### Materials provided ###
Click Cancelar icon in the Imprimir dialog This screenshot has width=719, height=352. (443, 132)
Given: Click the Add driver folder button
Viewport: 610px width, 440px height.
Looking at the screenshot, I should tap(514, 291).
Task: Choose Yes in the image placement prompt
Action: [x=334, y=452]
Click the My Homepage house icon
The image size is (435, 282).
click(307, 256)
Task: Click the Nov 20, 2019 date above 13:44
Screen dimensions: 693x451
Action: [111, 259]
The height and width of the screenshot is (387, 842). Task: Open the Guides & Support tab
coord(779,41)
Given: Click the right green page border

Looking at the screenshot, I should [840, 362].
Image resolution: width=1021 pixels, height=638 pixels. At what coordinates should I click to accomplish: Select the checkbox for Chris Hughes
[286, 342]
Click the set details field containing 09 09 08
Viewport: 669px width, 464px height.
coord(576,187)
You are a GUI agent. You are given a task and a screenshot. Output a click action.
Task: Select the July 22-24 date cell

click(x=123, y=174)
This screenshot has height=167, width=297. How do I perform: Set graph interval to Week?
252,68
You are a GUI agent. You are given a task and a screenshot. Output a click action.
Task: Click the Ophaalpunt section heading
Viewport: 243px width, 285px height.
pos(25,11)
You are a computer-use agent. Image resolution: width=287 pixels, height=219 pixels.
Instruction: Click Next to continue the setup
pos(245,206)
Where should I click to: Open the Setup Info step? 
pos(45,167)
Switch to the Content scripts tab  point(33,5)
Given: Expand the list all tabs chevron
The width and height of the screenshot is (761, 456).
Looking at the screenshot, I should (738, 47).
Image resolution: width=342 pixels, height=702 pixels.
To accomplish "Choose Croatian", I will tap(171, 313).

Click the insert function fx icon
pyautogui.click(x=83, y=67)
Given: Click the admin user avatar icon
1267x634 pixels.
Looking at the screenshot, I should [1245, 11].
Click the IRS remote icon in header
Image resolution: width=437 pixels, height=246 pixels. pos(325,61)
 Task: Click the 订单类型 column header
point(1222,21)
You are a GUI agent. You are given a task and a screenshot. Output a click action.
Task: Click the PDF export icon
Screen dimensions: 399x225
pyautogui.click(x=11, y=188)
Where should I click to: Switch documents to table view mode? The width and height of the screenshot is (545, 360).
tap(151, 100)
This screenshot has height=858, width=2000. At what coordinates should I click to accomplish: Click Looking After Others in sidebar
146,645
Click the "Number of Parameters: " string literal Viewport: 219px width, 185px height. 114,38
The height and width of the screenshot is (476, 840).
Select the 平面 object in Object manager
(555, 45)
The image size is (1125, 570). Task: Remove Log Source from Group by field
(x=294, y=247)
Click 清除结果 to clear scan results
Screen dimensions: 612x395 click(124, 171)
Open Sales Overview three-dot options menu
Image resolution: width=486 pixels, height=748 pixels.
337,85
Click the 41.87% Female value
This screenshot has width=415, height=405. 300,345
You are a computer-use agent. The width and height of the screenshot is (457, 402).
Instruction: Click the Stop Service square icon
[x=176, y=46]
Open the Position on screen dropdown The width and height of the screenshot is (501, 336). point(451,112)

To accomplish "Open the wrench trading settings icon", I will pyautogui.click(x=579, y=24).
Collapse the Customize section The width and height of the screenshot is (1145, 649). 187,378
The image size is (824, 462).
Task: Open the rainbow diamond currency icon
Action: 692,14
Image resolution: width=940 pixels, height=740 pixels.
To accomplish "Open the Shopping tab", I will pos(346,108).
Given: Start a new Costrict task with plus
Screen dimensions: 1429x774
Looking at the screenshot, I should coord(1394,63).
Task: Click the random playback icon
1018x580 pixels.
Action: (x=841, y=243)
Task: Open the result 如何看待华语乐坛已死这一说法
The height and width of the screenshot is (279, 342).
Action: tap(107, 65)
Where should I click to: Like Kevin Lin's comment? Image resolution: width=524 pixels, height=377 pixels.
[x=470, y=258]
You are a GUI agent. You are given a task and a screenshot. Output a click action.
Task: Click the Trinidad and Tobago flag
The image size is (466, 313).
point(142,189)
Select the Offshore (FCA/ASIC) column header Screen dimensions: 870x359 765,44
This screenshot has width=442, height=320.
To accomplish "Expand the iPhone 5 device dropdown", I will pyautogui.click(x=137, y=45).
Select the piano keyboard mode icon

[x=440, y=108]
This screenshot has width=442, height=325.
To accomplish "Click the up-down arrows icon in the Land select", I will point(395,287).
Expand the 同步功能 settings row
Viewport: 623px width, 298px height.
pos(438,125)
###
__Assigned task__. For this exercise, transcribe the whole listing verbatim.

__Answer to this task__.
Click Cancelar icon in the Imprimir dialog This screenshot has width=719, height=352. (443, 132)
Given: Click the Add driver folder button
Viewport: 610px width, 440px height.
Looking at the screenshot, I should tap(514, 291).
Task: Choose Yes in the image placement prompt
Action: [x=334, y=452]
Click the My Homepage house icon
The image size is (435, 282).
click(307, 256)
Task: Click the Nov 20, 2019 date above 13:44
Screen dimensions: 693x451
Action: [111, 259]
The height and width of the screenshot is (387, 842). Task: Open the Guides & Support tab
coord(779,41)
Given: Click the right green page border

Looking at the screenshot, I should [840, 362].
Image resolution: width=1021 pixels, height=638 pixels. At what coordinates should I click to accomplish: Select the checkbox for Chris Hughes
[286, 342]
Click the set details field containing 09 09 08
Viewport: 669px width, 464px height.
coord(576,187)
You are a GUI agent. You are given a task and a screenshot. Output a click action.
Task: Select the July 22-24 date cell

click(x=123, y=174)
This screenshot has height=167, width=297. How do I perform: Set graph interval to Week?
252,68
You are a GUI agent. You are given a task and a screenshot. Output a click action.
Task: Click the Ophaalpunt section heading
Viewport: 243px width, 285px height.
pos(25,11)
You are a computer-use agent. Image resolution: width=287 pixels, height=219 pixels.
Instruction: Click Next to continue the setup
pos(245,206)
Where should I click to: Open the Setup Info step? 
pos(45,167)
Switch to the Content scripts tab  point(33,5)
Given: Expand the list all tabs chevron
The width and height of the screenshot is (761, 456).
Looking at the screenshot, I should (738, 47).
Image resolution: width=342 pixels, height=702 pixels.
To accomplish "Choose Croatian", I will tap(171, 313).

Click the insert function fx icon
pyautogui.click(x=83, y=67)
Given: Click the admin user avatar icon
1267x634 pixels.
Looking at the screenshot, I should [1245, 11].
Click the IRS remote icon in header
Image resolution: width=437 pixels, height=246 pixels. pos(325,61)
 Task: Click the 订单类型 column header
point(1222,21)
You are a GUI agent. You are given a task and a screenshot. Output a click action.
Task: Click the PDF export icon
Screen dimensions: 399x225
pyautogui.click(x=11, y=188)
Where should I click to: Switch documents to table view mode? The width and height of the screenshot is (545, 360).
tap(151, 100)
This screenshot has height=858, width=2000. At what coordinates should I click to accomplish: Click Looking After Others in sidebar
146,645
Click the "Number of Parameters: " string literal Viewport: 219px width, 185px height. 114,38
The height and width of the screenshot is (476, 840).
Select the 平面 object in Object manager
(555, 45)
The image size is (1125, 570). Task: Remove Log Source from Group by field
(x=294, y=247)
Click 清除结果 to clear scan results
Screen dimensions: 612x395 click(124, 171)
Open Sales Overview three-dot options menu
Image resolution: width=486 pixels, height=748 pixels.
337,85
Click the 41.87% Female value
This screenshot has width=415, height=405. 300,345
You are a computer-use agent. The width and height of the screenshot is (457, 402).
Instruction: Click the Stop Service square icon
[x=176, y=46]
Open the Position on screen dropdown The width and height of the screenshot is (501, 336). point(451,112)

To accomplish "Open the wrench trading settings icon", I will pyautogui.click(x=579, y=24).
Collapse the Customize section The width and height of the screenshot is (1145, 649). 187,378
The image size is (824, 462).
Task: Open the rainbow diamond currency icon
Action: 692,14
Image resolution: width=940 pixels, height=740 pixels.
To accomplish "Open the Shopping tab", I will pos(346,108).
Given: Start a new Costrict task with plus
Screen dimensions: 1429x774
Looking at the screenshot, I should coord(1394,63).
Task: Click the random playback icon
1018x580 pixels.
Action: (x=841, y=243)
Task: Open the result 如何看待华语乐坛已死这一说法
The height and width of the screenshot is (279, 342).
Action: tap(107, 65)
Where should I click to: Like Kevin Lin's comment? Image resolution: width=524 pixels, height=377 pixels.
[x=470, y=258]
You are a GUI agent. You are given a task and a screenshot. Output a click action.
Task: Click the Trinidad and Tobago flag
The image size is (466, 313).
point(142,189)
Select the Offshore (FCA/ASIC) column header Screen dimensions: 870x359 765,44
This screenshot has width=442, height=320.
To accomplish "Expand the iPhone 5 device dropdown", I will pyautogui.click(x=137, y=45).
Select the piano keyboard mode icon

[x=440, y=108]
This screenshot has width=442, height=325.
To accomplish "Click the up-down arrows icon in the Land select", I will point(395,287).
Expand the 同步功能 settings row
Viewport: 623px width, 298px height.
pos(438,125)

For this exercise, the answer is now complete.